Non solo! Fissata la marcatura di Gentile su Zico, ebbe una trovata tanto geniale quanto coraggiosa visto il calibro degli avversari: schierò la squadra con il solo Tardelli in mezzo al campo, Oriali e Graziani sulle fasce, Conti e Antognoni fantasisti, e Rossi a fare anche il centravanti di manovra. Praticamente abbiamo fatto possesso palla contro i migliori palleggiatori del mondo. Una cosa incredibile per gli stessi brasiliani. Una cosa simile si era verificata anche con l'Argentina di Maradona, mentre con la Germania Bearzot sorprese ancora tutti, affrontando i corazzieri tedeschi sul loro stesso piano, la fisicità. Dopo aver verificato fino all'ultimo che Antognoni non fosse in grado di rientrare dall'infortunio, non lo sostituì con un pari ruolo, ma con un difensore, l'eccellente Bergomi, che mandò in marcatura fissa su Rumenigge, mentre Gentile prendeva in consegna Littbarski, ed il tenace Oriali andava a rendere più robusto il centrocampo guidato da Tardelli. La forza fisica si dimostrò la carta vincente in quella finale. Raccontano che alla fine del primo tempo la squadra era avvilita per il rigore appena sbagliato da Cabrini, ma si riprese quando qualcuno fece notare che i tedeschi stavano per cedere sul piano fisico, e così fu.

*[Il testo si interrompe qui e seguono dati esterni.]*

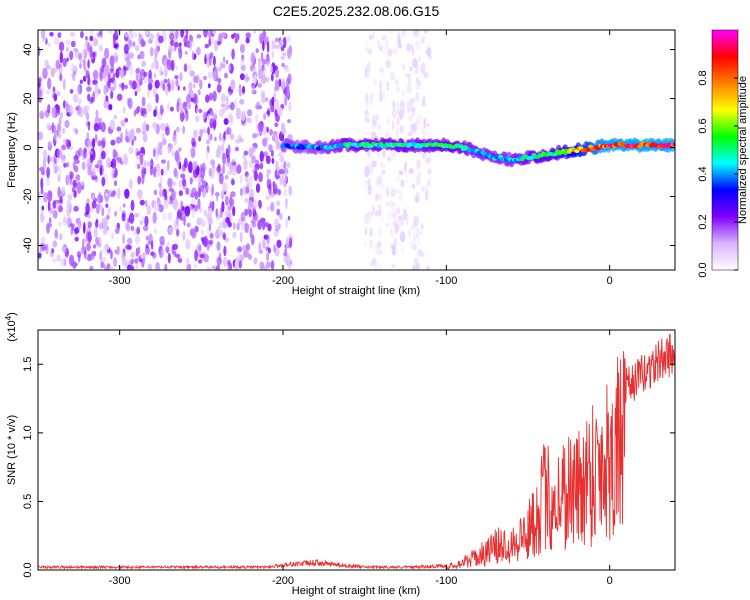 This screenshot has height=600, width=750. Describe the element at coordinates (28, 49) in the screenshot. I see `y-tick-label: 40` at that location.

Per chi non lo avesse ancora compreso, la sera dell'11 luglio 1982 fu definitivamente chiaro al mondo che il Vecio aveva ragione in tutto.

Negli anni seguenti Bearzot rivelò uno dei suoi segreti: una grande attenzione, uno studio minuzioso degli avversari, sempre, come la fedeltà alla regola sacrosanta del "prima non prenderle". Segno di umiltà e di grandezza, come la Nazionale forgiata a sua immagine e somiglianza.

L'ultima immagine del mitico e indimenticabile Mundial 82 è quella di Enzo Bearzot che nell'aereo di ritorno dalla Spagna gioca a carte con il Presidente della Repubblica Sandro Pertini. Contro, dall'altra parte del tavolo, ci sono Franco Causio e Dino Zoff, gli uomini più fidati del C.T.. Non so a cosa giocassero, ma a quel tavolo erano seduti i più alti valori del calcio di tutti i tempi, allo stesso livello della massima carica dello Stato. Una cosa del genere non la vedremo più.